Data from: Comparisons of behavioral and TRPA1 heat sensitivities in three sympatric Cuban Anolis lizards
Akashi, Hiroshi D. et al. (2018), Data from: Comparisons of behavioral and TRPA1 heat sensitivities in three sympatric Cuban Anolis lizards, Dryad, Dataset, https://doi.org/10.5061/dryad.v937tb5
Thermal tolerances of organisms play a role in defining geographic ranges and occurrence of species. In Cuba, three sympatric species of Anolis lizards (Anolis allogus, Anolis homolechis, and Anolis sagrei) inhabit different thermal microhabitats. A previous study found that these species showed distinct gene expression patterns in response to temperature stimuli, suggesting the genetically distinct thermal physiology among species.
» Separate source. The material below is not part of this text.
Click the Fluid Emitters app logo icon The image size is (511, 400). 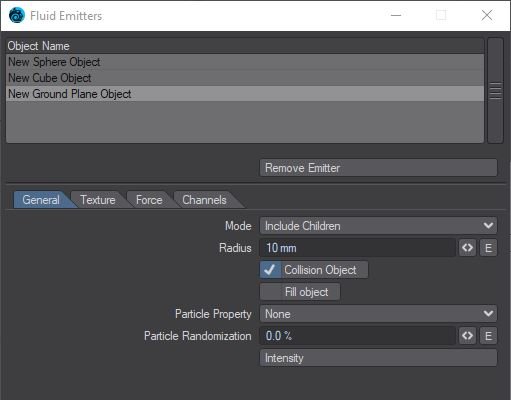click(x=17, y=15)
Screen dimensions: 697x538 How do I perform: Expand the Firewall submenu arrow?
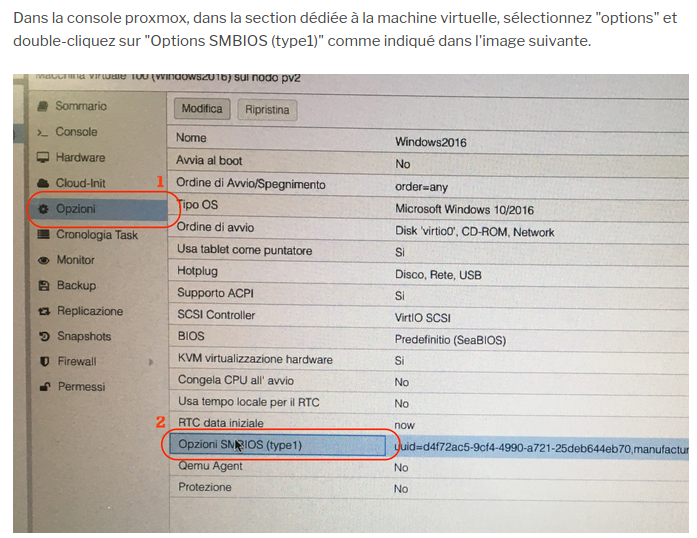[152, 362]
To investigate whether the Anolis species inhabiting locally distinct thermal habitats diverge their thermal tolerances, we first conducted behavioral experiments to analyze the temperatures at which the three Anolis species escape from heat source. Then, for each of the three species, we isolated cDNA encoding a putative molecular heat sensor, transient receptor potential ion channel ankyrin 1 (TRPA1), which has been suggested to play a role on eliciting behavioral responses to heat stimuli. We performed electrophysiological analysis to quantify activation temperature of Anolis TRPA1 to see whether the pattern of divergence in TRPA1 responses is congruent with that of divergence in behavioral responses. We found that temperatures triggering behavioral and TRPA1 responses were significantly lower for shade-dwelling species (A. allogus) than for sun-dwelling species (A. homolechis and A. sagrei). The ambient temperature of shade habitats where A. allogus occurs stays relatively cool compared to that of open habitats where A. homolechis and A. sagrei occur and bask. The high temperature thresholds of A. homolechis and A. sagrei may reflect their heat tolerances that would benefit these species to inhabit the open habitats.